• _Given text_
↓↓↓
I’m no artist but were I to doodle a closed semicircle on a stick, you’d recognise at once that I’d drawn a mushroom. Of course, what I’d drawn would only bear a passing resemblance to the fruiting body of an actual carpophore; rather, it would depict a culturally-agreed symbol or ‘sign’ (to use the correct semiotic term) for a mushroom, a visual language we pick up in kindergarten (I’m grateful to Nomi, my wife, who is an artist and a stunning draughtswoman, for pointing this out – it’s blindingly obvious when you think about it, but it had never occurred to me until she did). Just because a semicircle or a triangle or something in-between, placed on a stick, all scream ‘mushroom’ to us doesn’t mean that they necessarily did to our prehistoric ancestors. The sign may have meant something else entirely to the Selva Pascuala artist(s), or could have been a mindless doodle for all we know. So here is problem number one:
Not everything that looks like a mushroom is a mushroom.
↑↑↑
• _Required work_
[a] In the passage about mushroom drawings, what is problem number one?
[b] Pick up the passage about mushroom drawings at the point where it stops and keep it going.

• _Given records_
↓↓↓
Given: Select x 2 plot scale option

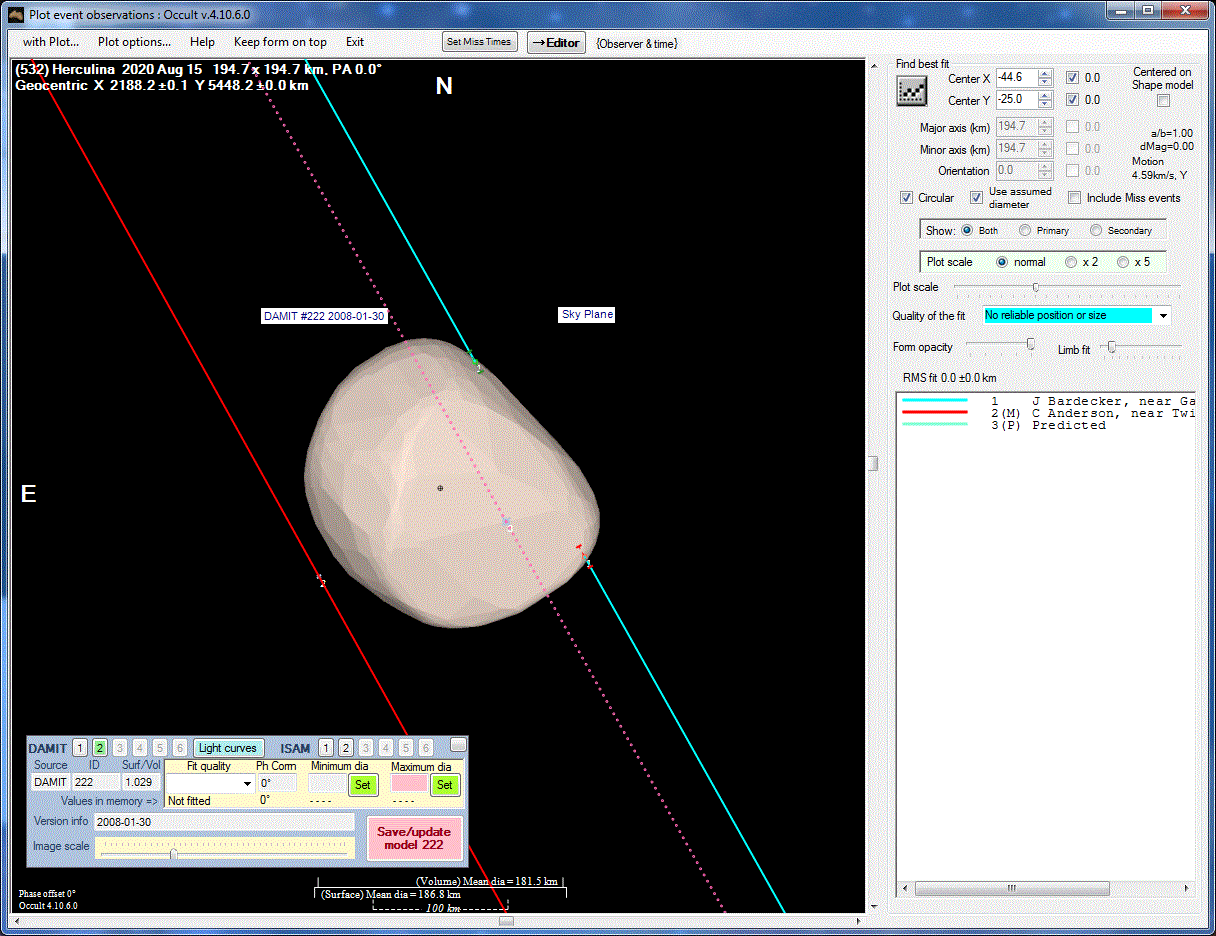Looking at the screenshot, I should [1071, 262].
↑↑↑
↓↓↓
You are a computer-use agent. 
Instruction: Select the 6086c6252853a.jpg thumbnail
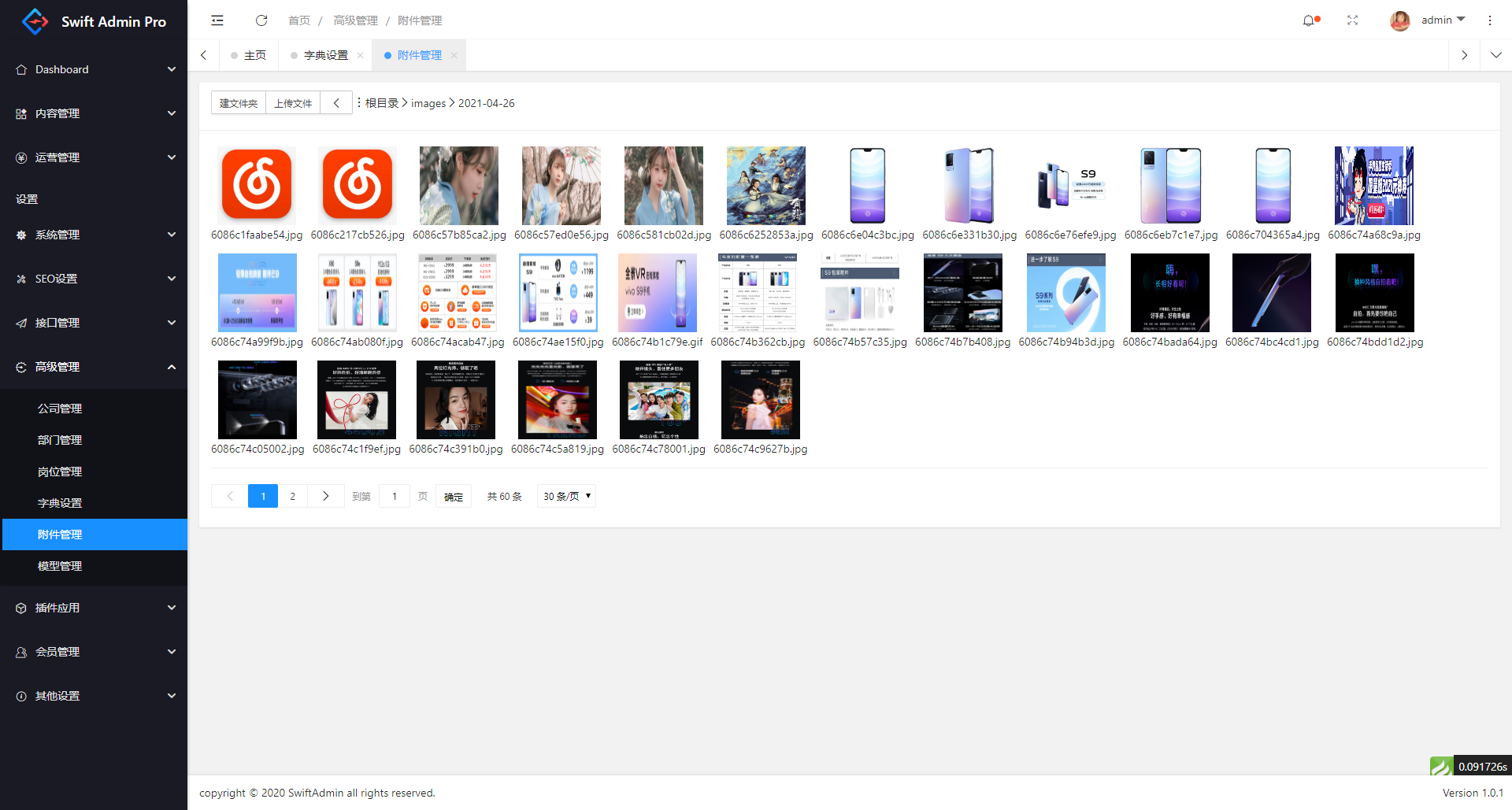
↑↑↑
↓↓↓
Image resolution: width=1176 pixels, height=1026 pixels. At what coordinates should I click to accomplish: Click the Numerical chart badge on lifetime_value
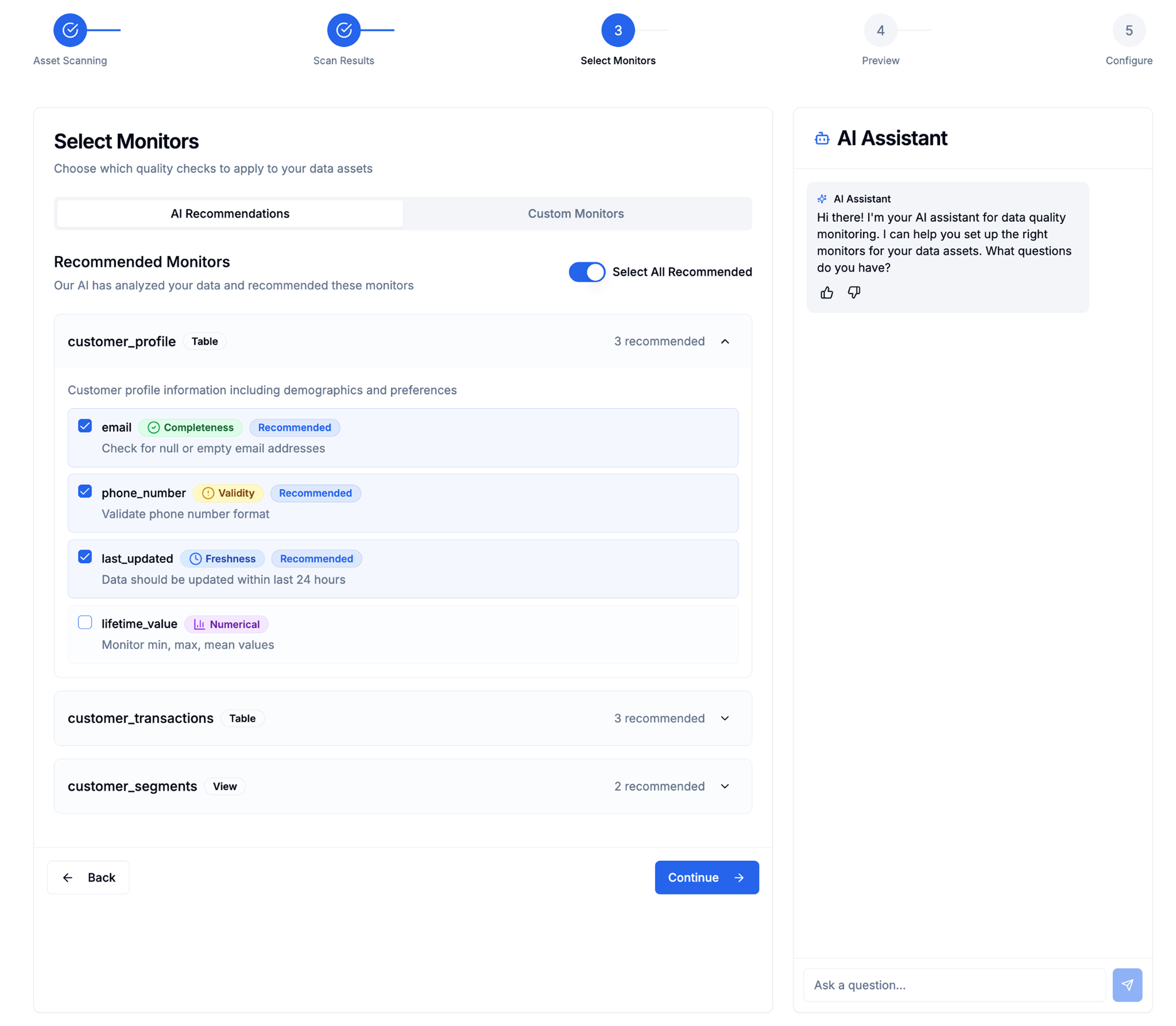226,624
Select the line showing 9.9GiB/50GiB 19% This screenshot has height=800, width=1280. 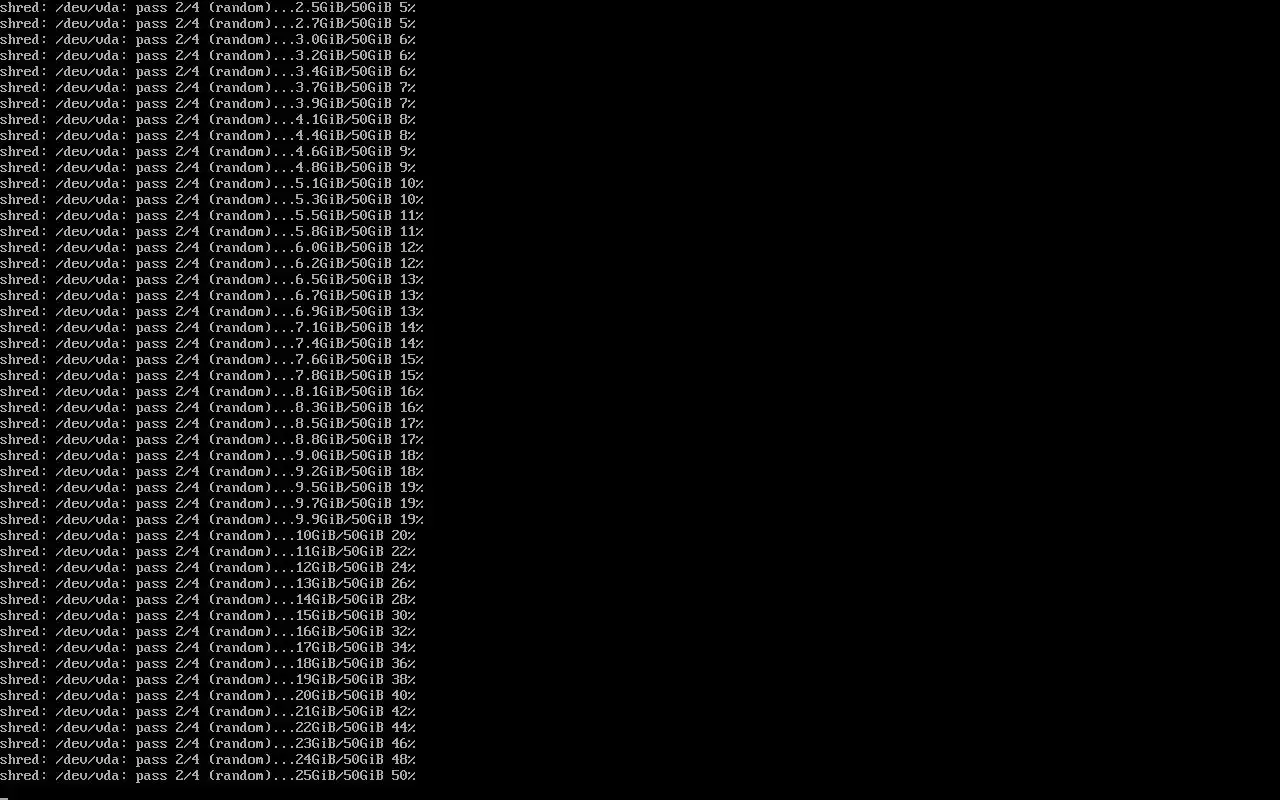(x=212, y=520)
↑↑↑
• _Solved tasks_
[a] Not everything that looks like a mushroom is a mushroom.

[b]
The so-called ‘mushrooms’ appear on the rock face with some rather stunning, beautifully drawn animals – an ox and a deer. These are from another, much earlier, naturalistic period of rock-art; the ‘mushrooms’ were painted later, at a time when the art was more ‘schematized’, which is to say, the creators did not value naturalistic accuracy. Here then is problem number two: the pictures are so vague that, even assuming that they are indeed mushrooms, the idea that they are accurate enough to facilitate an accurate species identification is pretty far-fetched (any first-timers wanting to use the murals as a mushroom-picking guide will be sorely disappointed).
The authors do not consider what other similar-looking, non-psychoactive mushrooms, might also fit the bill as presumably there are so many that their argument would founder (had they done so, we could at least have put a probability on these being psilocybin mushrooms – my guess is less than 1 in 500, the images are that vague). Indeed, the psychoactive contender they proffer, Psilocybe hispanica, is a species they admit has neither been found in the Selva Pascuala region nor at such a low altitude (they simply infer its presence by analogy with other species).
Not everything that is a mushroom is a magic mushroom.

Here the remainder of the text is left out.